A dieci giorni dalla Brexit Londra e Bruxelles sono già ai ferri corti. C’era da aspettarselo, Boris Johnson vuole trasformare il Regno Unito in una nazione con poche tasse, ancor meno restrizioni legislative e molte opportunità. Bruxelles vuole esattamente il contrario, e cioè continuare a condizionare il Regno Unito con le proprie leggi e minaccia di alzare barriere all’importazione se ciò non succede.
Al centro della disputa c’è una visione relativamente nuova: creare una sorta di Singapore sul Tamigi, uno stato diverso da quelli che lo circondano. Adesso che sappiamo con certezza che alla fine dell’anno Londra non farà più parte delle capitali dell’Ue vale la pena approfondirne il significato, anche se in questo blog ne ho già parlato.
Lanciata nel 2017 dall’ex cancelliere Philip Hammond, la visione di una Singapore sul Tamigi è piaciuta molto fin dall’inizio ai Brexiters che l’hanno spesso usata per descrivere il futuro assetto della nazione. Tuttavia, non è mai stata accompagnata a un chiaro piano d’azione. Più di un piano a lungo termine, la frase Singapore sul Tamigi è stata un motto, una promessa di modernizzare il paese e di reinventare il suo ruolo geopolitico una volta libero dal condizionamento di Bruxelles. Ciò non ha impedito le critiche. Tra queste la paura che il Regno Unito si trasformi in un paradiso fiscale, un paese con legislazione lassista ed economia non regolamentata, a pochi chilometri dal suo vicino super regolamentato, l’Unione europea.
Ma è proprio così? Singapore non è un paradiso fiscale per coloro che vogliono evitare le tasse, piuttosto è un sistema politico in cui il governo e l’economia sono indissolubilmente interconnessi, e infatti dopo il crollo finanziario del 2009 Singapore si è ripresa proprio grazie alla sua solida e onnipresente burocrazia che detiene quote di controllo azionario nella maggior parte delle più grandi imprese del paese. Tutto ciò, unito a una meticolosa pianificazione economica da parte di funzionari tecnocratici, consente al governo di Singapore di influenzare il proprio mercato per garantire che la crescita rimanga sulla buona strada. Boris Johnson vorrebbe disegnare il futuro del Regno Unito alla luce di una relazione altrettanto intima tra il governo e l’economia sullo sfondo di una liberalizzazione prodotta dall’uscita dall’Ue.

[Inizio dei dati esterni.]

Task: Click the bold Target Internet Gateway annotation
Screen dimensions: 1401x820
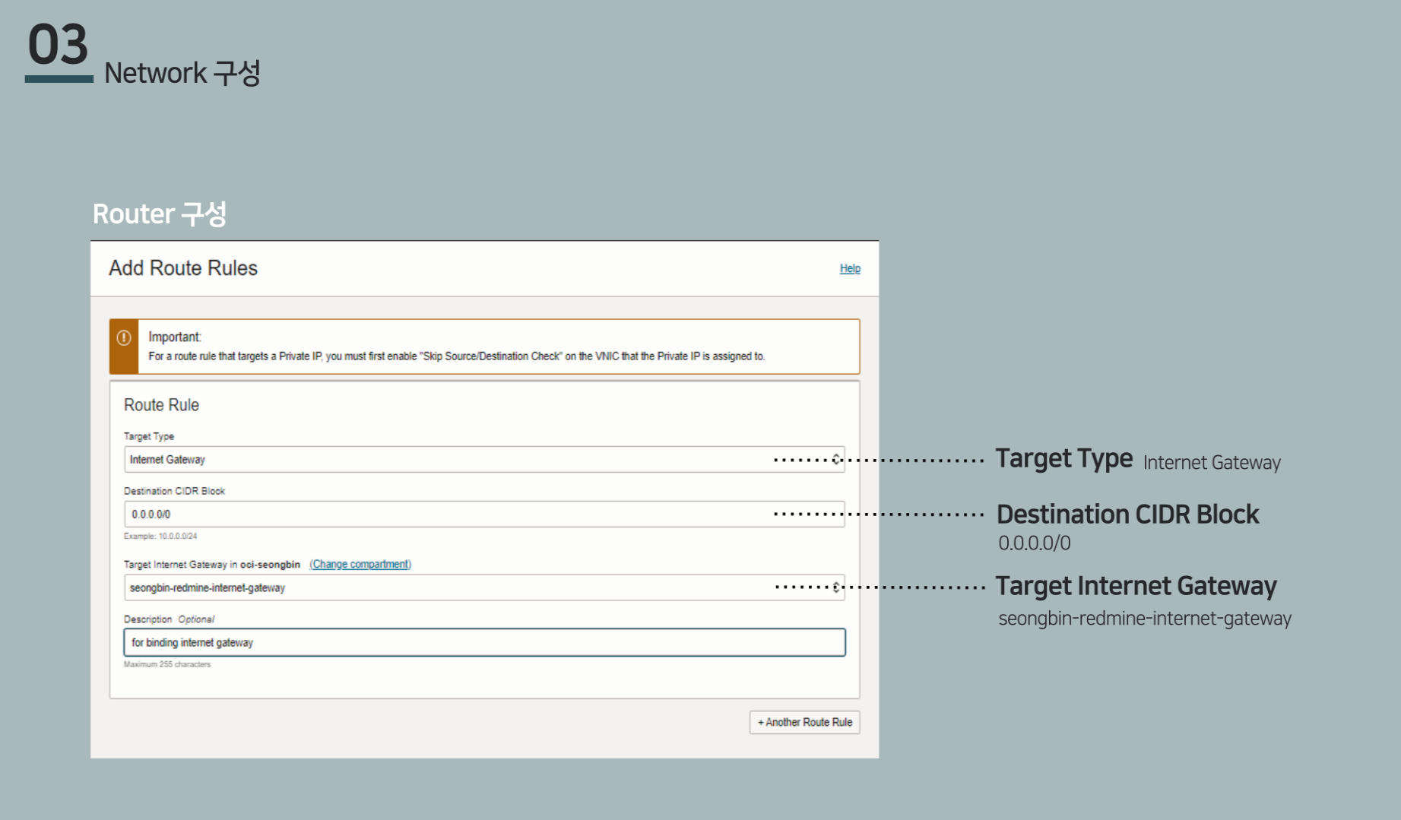Action: pos(1136,586)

Poco ancora si sa sui dettagli, ma di certo l’agenda del governo includerà: l’introduzione di regolamenti finanziari meno rigidi; la riduzione delle imposte per attrarre società e investimenti stranieri; una deregolamentazione per dare una spinta alla produzione; finanziamenti statali per sostenere le imprese nazionali e quindi avvantaggiarle rispetto ai concorrenti europei; la negoziazione di nuovi accordi commerciali e una politica di immigrazione altamente selettiva, che di fatto consente solo alle persone di cui il paese ha bisogno di venirci a vivere.
I sostenitori di Johnson sono fermamente convinti che il Regno Unito sarà in grado di ridurre le tasse perché non più vincolato dalle norme Ue in materia di imposta sul valore aggiunto e potrà liberalizzare e investire nella propria economia perché controlla la moneta nazionale. Naturalmente, l’Unione europea si opporrà a tutte queste riforme riducendo l’accesso dei prodotti e servizi britannici al proprio mercato.

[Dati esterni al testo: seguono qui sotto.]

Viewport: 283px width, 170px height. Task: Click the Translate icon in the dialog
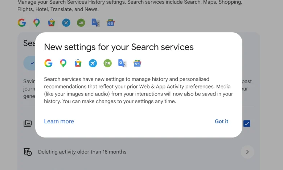pos(122,63)
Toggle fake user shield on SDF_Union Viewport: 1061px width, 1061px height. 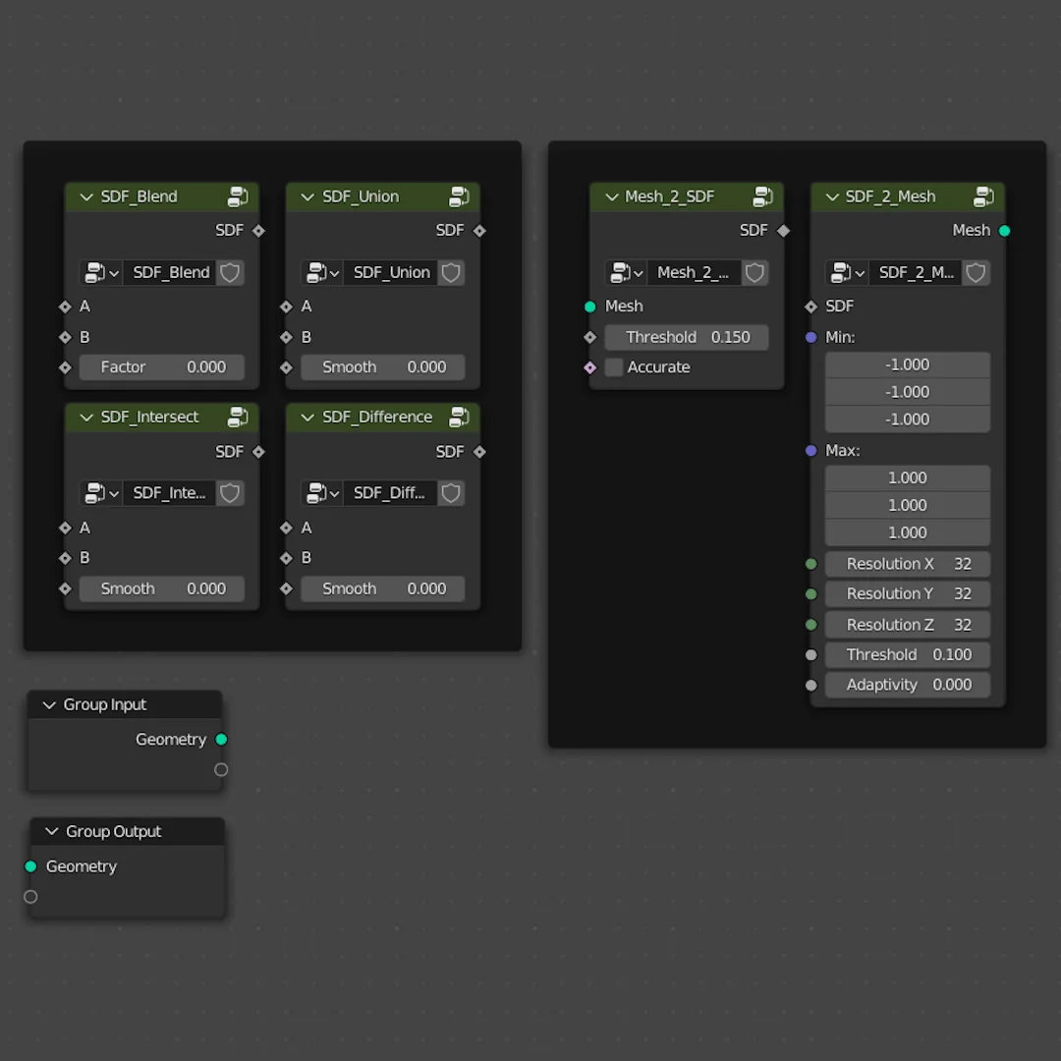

Boris Johnson non se ne preoccupa, è convinto che se il Regno Unito accetta il suo nuovo ruolo, e cioè di essere un concorrente dell’Unione europea e non più un membro o un partner – come è stato sottolineato da molti leader europei tra cui Angela Merkel – allora il ridotto accesso all’Ue non sarà poi cosi problematico: Londra guarderà ad altri mercati e farà di tutto per aumentare la competitività.
A tal fine, la Gran Bretagna potrebbe svalutare la sterlina e anche annacquare gli standard europei, spesso eccessivi, relativi alla produzione. In alcune aree, poi, come i servizi digitali, lo sviluppo di software e l’editing genetico nella biotecnologia, il Regno Unito potrebbe abbandonare la normativa dell’Ue e introdurne una sua. Così facendo diventerebbe una nazione molto più attraente dove fare affari e condurre ricerche.
Il 2020 sarà un anno interessante per il Regno Unito, ma forse la vera svolta avverrà nel 2021 quando sapremo che strada prenderà Londra fuori dall’Unione europea.